**GIVEN PROBLEM**. Reproduce the earnings-call passage on working capital from "Yes, I mean" up to and including "to some extent.", changing "second quarter" to "third quarter".

**SOURCE PASSAGE**.

╔══

David Kelley -- Jefferies -- Analyst

Okay. Great. And maybe as a follow-up and switching gears, obviously, the strong working capital improvement in light of a deteriorating underlying macro environment. Just love to get your thoughts on how we should think about working capital movements in the back half of the year. Obviously, again, the macro seems to be somewhat volatile, but thinking about levers to pull or the opportunity there, any color would be appreciated.

Mats Backman -- Chief Financial Officer and Executive Vice President of Financial Affairs

Yes, I mean we can use the performance in the second quarter as kind of the baseline. So we had a really good working capital performance in the quarter. So the positive contribution more than $40 million in the quarter and most of it related to accounts receivables and to some extent on the inventory. I mean naturally with a lower organic growth, you will see a positive development on accounts receivable. But this time, it's more, I would say in, due to activities internally in the company where we have been addressing overdues and the process for invoicing to some extent.

We saw the potential already when we released the first quarter report. Looking at inventories, I think our operations team has done a great job in order to avoid building inventory. We have gone through destocking, and for sure, I mean if you take destocking, that's under absorption when it comes to fixed costs, meaning that we are taking a hit in gross profit, but we are really protecting the cash flow.

╚══

**GIVEN ENTRIES**.
╔══

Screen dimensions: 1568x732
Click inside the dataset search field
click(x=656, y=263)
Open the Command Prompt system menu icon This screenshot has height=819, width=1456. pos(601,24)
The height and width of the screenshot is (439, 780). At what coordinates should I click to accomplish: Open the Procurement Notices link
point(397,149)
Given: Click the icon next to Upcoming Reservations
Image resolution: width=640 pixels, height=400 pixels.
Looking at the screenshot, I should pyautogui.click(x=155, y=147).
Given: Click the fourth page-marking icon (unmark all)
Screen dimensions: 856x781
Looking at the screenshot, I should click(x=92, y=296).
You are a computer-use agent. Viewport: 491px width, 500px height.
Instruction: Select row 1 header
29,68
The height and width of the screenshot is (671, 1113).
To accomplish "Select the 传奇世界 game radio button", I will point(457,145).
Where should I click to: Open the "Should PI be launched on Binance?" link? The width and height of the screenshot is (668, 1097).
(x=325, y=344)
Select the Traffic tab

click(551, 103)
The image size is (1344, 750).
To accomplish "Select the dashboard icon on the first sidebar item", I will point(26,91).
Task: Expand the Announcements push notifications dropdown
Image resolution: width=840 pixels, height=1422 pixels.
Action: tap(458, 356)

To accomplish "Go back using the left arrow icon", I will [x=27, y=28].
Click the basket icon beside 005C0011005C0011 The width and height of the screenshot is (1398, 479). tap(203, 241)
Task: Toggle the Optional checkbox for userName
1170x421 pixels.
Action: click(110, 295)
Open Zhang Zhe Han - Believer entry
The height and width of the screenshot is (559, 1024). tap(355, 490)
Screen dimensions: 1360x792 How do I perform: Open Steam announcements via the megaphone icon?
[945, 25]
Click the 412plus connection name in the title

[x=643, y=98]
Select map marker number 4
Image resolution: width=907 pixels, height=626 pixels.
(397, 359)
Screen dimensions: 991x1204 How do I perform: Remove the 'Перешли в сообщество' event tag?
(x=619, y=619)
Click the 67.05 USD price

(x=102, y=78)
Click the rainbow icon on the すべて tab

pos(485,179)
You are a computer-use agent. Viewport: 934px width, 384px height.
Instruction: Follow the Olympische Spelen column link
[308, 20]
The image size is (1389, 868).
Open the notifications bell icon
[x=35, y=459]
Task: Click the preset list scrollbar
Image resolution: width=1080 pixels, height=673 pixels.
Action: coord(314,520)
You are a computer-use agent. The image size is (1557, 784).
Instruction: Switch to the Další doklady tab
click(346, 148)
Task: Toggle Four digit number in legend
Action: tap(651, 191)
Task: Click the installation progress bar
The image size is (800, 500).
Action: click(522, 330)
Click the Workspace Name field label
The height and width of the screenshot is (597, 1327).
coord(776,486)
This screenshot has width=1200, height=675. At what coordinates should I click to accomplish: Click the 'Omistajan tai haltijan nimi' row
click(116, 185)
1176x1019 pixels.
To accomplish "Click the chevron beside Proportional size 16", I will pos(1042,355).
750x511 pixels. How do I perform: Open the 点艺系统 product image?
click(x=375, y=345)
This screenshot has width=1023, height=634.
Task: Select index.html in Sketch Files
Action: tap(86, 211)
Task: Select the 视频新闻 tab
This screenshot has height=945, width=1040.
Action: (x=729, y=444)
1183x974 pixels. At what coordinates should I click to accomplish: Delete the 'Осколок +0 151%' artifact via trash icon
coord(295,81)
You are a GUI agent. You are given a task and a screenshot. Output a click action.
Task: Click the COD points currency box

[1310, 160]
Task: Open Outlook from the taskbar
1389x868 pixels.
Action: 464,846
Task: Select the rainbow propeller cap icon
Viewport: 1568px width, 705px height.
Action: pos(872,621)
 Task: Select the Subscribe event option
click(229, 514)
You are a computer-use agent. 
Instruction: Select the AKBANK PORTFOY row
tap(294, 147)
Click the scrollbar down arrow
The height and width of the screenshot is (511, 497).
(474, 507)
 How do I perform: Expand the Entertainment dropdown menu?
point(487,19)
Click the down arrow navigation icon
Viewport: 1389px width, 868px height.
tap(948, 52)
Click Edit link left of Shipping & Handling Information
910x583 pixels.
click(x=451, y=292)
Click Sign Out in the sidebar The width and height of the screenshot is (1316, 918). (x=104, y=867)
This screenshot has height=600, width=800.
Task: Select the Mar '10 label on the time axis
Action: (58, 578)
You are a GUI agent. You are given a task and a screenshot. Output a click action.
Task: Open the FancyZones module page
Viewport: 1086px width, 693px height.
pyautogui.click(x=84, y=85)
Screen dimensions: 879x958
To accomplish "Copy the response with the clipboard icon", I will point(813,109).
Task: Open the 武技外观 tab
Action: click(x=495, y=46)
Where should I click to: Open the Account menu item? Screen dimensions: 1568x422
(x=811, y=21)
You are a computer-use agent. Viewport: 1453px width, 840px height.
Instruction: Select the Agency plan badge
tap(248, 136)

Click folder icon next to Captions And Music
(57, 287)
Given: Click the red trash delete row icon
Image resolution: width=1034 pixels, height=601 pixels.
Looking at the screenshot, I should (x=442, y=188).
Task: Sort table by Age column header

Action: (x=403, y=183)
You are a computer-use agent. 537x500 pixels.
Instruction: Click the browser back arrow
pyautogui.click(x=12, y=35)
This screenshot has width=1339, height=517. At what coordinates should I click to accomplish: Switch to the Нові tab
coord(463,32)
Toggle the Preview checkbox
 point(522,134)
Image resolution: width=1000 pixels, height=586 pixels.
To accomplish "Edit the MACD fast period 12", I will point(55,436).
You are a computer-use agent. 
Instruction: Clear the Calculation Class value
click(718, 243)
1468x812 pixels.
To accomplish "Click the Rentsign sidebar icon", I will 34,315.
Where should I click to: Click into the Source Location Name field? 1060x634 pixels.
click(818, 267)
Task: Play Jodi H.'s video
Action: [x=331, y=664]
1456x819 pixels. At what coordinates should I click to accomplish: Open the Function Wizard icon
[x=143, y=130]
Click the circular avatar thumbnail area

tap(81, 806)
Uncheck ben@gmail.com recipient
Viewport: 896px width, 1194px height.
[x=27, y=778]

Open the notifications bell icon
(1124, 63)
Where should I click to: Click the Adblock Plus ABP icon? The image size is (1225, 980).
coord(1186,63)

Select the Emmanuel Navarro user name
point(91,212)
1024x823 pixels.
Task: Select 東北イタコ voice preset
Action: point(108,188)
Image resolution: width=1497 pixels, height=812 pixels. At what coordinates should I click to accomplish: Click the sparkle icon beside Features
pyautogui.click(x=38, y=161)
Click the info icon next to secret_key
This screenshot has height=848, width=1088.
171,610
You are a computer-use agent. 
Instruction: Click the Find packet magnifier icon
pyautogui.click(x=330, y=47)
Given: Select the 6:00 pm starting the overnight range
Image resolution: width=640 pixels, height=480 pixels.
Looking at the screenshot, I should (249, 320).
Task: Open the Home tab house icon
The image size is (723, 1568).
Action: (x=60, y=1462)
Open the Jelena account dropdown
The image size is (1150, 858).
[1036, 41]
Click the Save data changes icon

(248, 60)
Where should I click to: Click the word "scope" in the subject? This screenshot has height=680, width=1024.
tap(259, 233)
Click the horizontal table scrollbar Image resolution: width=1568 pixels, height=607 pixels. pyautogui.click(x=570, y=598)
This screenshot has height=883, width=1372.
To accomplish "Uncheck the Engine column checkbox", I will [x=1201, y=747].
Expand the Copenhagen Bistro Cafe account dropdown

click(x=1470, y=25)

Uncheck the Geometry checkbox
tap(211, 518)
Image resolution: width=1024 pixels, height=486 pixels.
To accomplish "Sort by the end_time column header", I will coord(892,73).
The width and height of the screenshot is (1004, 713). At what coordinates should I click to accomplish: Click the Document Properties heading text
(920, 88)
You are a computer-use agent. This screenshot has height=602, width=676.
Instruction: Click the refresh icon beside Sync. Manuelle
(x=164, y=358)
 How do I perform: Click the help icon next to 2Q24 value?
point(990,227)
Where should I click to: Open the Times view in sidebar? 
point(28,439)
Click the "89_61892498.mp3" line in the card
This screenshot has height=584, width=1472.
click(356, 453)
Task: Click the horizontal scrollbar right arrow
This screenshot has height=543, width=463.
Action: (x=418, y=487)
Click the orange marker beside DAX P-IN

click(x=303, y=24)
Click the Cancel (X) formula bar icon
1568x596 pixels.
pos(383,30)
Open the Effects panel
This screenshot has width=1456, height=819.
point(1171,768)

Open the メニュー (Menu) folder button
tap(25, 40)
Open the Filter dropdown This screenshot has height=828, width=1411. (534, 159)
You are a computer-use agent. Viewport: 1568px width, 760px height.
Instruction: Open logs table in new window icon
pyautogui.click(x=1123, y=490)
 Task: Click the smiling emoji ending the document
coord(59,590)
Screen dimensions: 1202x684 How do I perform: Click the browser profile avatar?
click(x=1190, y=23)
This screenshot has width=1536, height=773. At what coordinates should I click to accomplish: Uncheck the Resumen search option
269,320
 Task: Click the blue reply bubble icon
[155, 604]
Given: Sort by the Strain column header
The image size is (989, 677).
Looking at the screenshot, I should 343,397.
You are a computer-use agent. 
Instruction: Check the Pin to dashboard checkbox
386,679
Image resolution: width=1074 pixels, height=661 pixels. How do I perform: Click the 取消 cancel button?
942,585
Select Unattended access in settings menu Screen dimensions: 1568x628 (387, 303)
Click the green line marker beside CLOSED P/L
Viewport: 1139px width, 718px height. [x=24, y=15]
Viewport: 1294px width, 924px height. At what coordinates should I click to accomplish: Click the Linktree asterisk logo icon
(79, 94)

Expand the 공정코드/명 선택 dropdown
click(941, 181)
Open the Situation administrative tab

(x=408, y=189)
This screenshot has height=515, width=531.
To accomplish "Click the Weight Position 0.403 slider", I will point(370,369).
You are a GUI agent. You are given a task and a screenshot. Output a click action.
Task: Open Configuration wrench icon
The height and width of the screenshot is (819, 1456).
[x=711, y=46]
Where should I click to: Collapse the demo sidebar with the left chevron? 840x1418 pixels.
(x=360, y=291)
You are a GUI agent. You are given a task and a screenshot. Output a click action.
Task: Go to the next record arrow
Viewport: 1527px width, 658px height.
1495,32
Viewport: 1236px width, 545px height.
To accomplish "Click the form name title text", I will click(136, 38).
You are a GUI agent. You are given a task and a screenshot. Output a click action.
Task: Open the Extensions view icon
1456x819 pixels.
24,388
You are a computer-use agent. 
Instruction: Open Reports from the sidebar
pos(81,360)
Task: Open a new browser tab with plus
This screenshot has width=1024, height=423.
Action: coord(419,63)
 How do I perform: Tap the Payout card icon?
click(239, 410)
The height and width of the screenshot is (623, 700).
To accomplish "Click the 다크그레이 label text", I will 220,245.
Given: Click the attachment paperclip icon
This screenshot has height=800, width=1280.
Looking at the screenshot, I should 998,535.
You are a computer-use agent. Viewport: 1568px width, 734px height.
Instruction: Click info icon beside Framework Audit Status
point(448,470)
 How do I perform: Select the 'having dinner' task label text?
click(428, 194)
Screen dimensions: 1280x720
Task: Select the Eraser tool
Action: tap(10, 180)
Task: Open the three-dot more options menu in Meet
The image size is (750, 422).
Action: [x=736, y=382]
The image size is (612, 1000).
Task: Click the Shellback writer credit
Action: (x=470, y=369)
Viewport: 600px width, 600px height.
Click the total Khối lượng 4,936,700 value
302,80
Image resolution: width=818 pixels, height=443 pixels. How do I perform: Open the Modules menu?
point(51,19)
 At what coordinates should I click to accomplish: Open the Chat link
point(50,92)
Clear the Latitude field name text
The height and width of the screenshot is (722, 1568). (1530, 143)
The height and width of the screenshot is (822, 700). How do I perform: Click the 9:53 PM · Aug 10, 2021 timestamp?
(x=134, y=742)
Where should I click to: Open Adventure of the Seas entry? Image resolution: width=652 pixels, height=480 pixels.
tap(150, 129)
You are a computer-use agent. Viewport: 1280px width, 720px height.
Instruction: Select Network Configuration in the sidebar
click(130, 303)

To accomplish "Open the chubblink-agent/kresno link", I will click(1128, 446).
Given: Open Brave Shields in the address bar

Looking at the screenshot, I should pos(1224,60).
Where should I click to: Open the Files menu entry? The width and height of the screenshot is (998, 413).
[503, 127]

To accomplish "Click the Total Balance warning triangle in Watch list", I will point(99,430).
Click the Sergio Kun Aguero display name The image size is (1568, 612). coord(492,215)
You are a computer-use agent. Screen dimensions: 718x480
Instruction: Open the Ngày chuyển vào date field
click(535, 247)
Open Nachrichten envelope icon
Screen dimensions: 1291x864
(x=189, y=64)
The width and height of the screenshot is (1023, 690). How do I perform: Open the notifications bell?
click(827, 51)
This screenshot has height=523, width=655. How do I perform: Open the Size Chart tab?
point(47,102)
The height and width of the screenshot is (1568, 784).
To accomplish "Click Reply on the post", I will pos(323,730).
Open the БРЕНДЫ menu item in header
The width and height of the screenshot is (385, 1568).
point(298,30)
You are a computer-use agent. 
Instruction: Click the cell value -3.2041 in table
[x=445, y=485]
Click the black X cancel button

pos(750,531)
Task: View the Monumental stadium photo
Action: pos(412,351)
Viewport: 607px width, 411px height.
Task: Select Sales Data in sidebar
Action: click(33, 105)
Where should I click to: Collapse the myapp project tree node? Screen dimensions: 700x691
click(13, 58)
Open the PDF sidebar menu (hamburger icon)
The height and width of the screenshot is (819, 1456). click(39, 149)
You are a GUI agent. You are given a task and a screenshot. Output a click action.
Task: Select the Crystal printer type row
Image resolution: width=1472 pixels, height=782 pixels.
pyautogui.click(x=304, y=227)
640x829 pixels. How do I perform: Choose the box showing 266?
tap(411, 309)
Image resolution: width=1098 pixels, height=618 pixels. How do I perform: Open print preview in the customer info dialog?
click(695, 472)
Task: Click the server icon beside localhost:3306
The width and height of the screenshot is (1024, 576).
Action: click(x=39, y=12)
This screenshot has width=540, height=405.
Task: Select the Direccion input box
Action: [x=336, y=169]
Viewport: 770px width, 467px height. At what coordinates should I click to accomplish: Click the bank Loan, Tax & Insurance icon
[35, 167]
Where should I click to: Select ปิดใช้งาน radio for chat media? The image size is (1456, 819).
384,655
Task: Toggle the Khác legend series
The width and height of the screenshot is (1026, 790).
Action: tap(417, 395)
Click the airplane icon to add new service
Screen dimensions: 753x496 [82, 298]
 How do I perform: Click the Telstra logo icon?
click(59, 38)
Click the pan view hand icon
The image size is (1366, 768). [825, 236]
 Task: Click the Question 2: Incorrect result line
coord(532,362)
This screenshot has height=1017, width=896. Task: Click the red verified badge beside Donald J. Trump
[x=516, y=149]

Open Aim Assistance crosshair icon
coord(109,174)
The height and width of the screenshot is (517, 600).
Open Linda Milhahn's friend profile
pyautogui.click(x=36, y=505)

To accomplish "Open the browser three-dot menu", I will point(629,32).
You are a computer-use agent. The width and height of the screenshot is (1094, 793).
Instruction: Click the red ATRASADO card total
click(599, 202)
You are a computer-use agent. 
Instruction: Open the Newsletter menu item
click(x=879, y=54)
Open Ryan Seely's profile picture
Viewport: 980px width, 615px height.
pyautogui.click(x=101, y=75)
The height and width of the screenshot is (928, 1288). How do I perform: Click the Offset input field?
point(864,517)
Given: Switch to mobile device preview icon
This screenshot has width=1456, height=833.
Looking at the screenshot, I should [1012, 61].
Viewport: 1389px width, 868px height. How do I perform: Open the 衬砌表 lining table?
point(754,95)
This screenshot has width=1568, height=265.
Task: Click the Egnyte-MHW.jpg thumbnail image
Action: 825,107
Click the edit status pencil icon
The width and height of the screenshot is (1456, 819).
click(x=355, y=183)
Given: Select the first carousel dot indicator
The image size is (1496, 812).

╚══

**THE COMPLETED TASK**.
Yes, I mean we can use the performance in the third quarter as kind of the baseline. So we had a really good working capital performance in the quarter. So the positive contribution more than $40 million in the quarter and most of it related to accounts receivables and to some extent on the inventory. I mean naturally with a lower organic growth, you will see a positive development on accounts receivable. But this time, it's more, I would say in, due to activities internally in the company where we have been addressing overdues and the process for invoicing to some extent.